### Exercise instructions
**A.** Translate this sentence from the patrol letter into Spanish: "I fell back in the line in the fifth or sixth place."
**B.** According to the patrol letter, how many men were to make up the patrol sent out to capture a prisoner?
**C.** Write what comes next in the patrol letter, picking up right after its final sentence.

### Provided text
= = = =

EDITOR’S NOTE: This is an old letter written by Ernest McDaniel, F/393. He died June 15, 2009.

A letter from Joe Kagan mentioned several memories of his days with Company F of the 393rd; one of them was: “Going on patrol to the German lines (outside of Elsenborn) with the mission of bringing back a German prisoner. We were lucky in succeeding with our mission because we captured a German soldier who had fallen asleep while on sentry duty.”

These two sentences hardly do justice to that patrol. Joe Kagan (Little Joe, as we affectionately called him) was at that time Lt. Kagan, leader of the second platoon of F Company which was dug in on the forward slopes of Elsenborn Ridge. The snow-covered fields in front of us sloped gently down to a shallow valley and then rose to Krinkelt directly in front of us. I was the first scout on Joe Kagan’s patrol as it left our lines to probe the German positions in search of a prisoner.

I do not remember how long we had been living in foxholes in this position, but I remember that it was two or three weeks after the main action of the Bulge. The higher echelons wanted to know what kinds of units were facing us, regular army troops or the old men and young boys of the Volksgrenadiers. Patrols of five to six men had gone out on several occasions to get a prisoner, but on drawing fire from the Germans had always returned without one. My anxiety began when I learned in the early afternoon that I would be one of the patrol members that night. Further, we understood that there would be 20 men in this patrol, and that we were to bring back a prisoner even if we had to carry him back on a stretcher.

As the afternoon wore on, John McCoy (my foxhole buddy) and I cleaned and polished every cartridge loaded into the 20-round clip on the M-3 grease gun, the stubby-barreled .45 caliber sub-machine gun I would be carrying that night. Before leaving I gave John my watch, my ring, and other personal belongings with the unspoken understanding that these would be sent to the family.

The patrol moved out that night with me in the point, and I noticed that we did indeed have a man with us carrying a stretcher. About a fourth of the way out, Lt. Kagan stopped the patrol and indicated that the second scout, Nelson from Kentucky, and I should look over a knocked-out German tank to our left front which might possibly be used by the Germans as a forward observation post. Nelson and I looked at each other wordlessly as we started to formulate a plan for approaching the tank. Lt. Kagan mistook our hesitancy for reluctance to follow out the order and immediately trudged through the snow, inspected the tank himself, and returned to the waiting body of men.

As we crossed no-man’s land, I would locate a shrub or cluster of bushes in the snow ahead of me, keep my M-3 pointed at that potential danger spot until we got by, then pick another possible danger spot, train my gun on it, move past, and so on. At one point, I lifted my gun above my head as I stepped over a low fence and saw it silhouetted against the sky. To my surprise, I saw it had no clip protruding below it. I apparently had pressed the clip release against my hip, dropping the ammunition clip into the snow, and had been pointing an empty gun at shadows along the way.

Shortly after reloading, the second scout took his turn at the fatiguing work of breaking the trail through the snow. I fell back in the line in the fifth or sixth place. No longer the point man, my level of alertness dropped considerably as I fell into the old routine of following the man in front of me. I was aware of the fact that we made a right turn and seemed to be following a fence running parallel to the German lines. It was one of those clear, brittle, cold nights when the sound carried easily through the air, and it seemed to me that the crunch of our boots in the snow must be heard for miles.

= = = =

### Data section
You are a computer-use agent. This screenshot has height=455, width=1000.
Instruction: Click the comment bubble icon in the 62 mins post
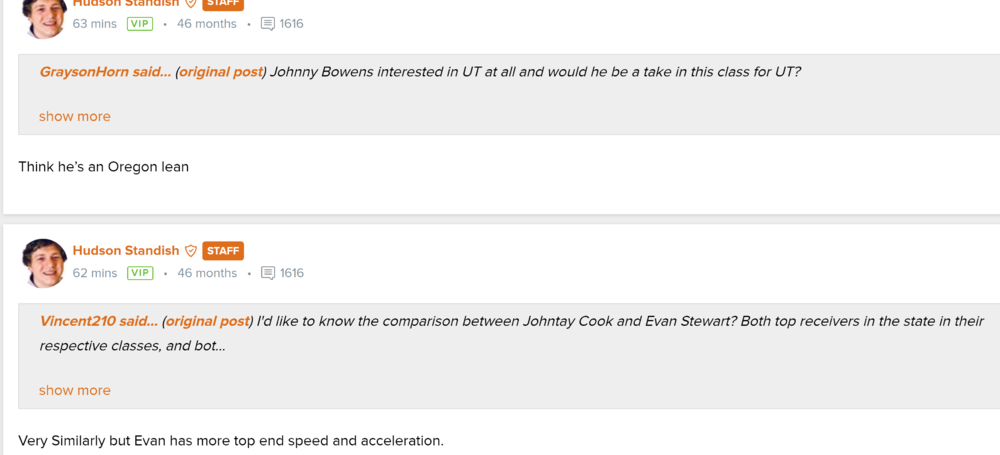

= = = =

### Final answers
**A.** Retrocedí en la fila hasta el quinto o sexto lugar.

**B.** Twenty men.

**C.**
Suddenly we heard a command barked out in German: “Kommen Sie Roush.” All up and down the fence, I heard the sharp metallic click, click, click of safeties being snapped off on the weapons of our patrol. I flipped the cover (safety) of my burp gun and waited for the expected tongue of flame from a German machine gun opening up on us. I planned to empty my entire clip at that point of light. Next there was a sound almost like a tin roof being ripped from a building. Shortly after that, word was passed back from the front of the line: “Tell Little Joe we’ve got what we want.”

In a few seconds Little Joe came running by. As he passed me he tapped me on the back, “Let’s go Mac,” he said. We arrived at the head of the line to find four of our men pointing their rifles at a tall German soldier with his hands stretched toward the sky. “Search him,” said Kagan. I patted him down from his arm pits to his ankles … skinny … no weapons. “Look in the hole,” ordered Kagan. I jumped into the dark hole from which the German had climbed, and came back with a handful of smooth, pillow-shaped pellets. I later learned they were charcoal briquettes.

“Let’s get out of here,” Kagan said, and we started back in single file … after the tired GI unloaded the stretcher on the German to carry. The prisoner stumbled, fell in the snow and reached out his hand for me to help him up. I repressed the impulse to extend my hand. Too close to the German lines. I could see him pulling me down on top of him and yelling to his comrades for help. I backed away two steps, flipped the safety off my gun, and motioned him up. We got back to our own holes without further incident.

In reconstructing the events, it turned out that after turning right and moving along the fence, the point man had come upon a German hole covered with a piece of tin and some dirt. Looking in, he could see a German solder. One of our patrol members, I believe it was Siegle, a New Yorker, knew enough German to yell in: “Kommen Sie Roush (come out).” This was the guttural command most of us mistook for the challenge of a German sentry. When the German did not come out, two men simply tore off the tin roof and the German emerged.

Certainly the two or three hours of that patrol were as fascinating as any like period of time I have spent in my life.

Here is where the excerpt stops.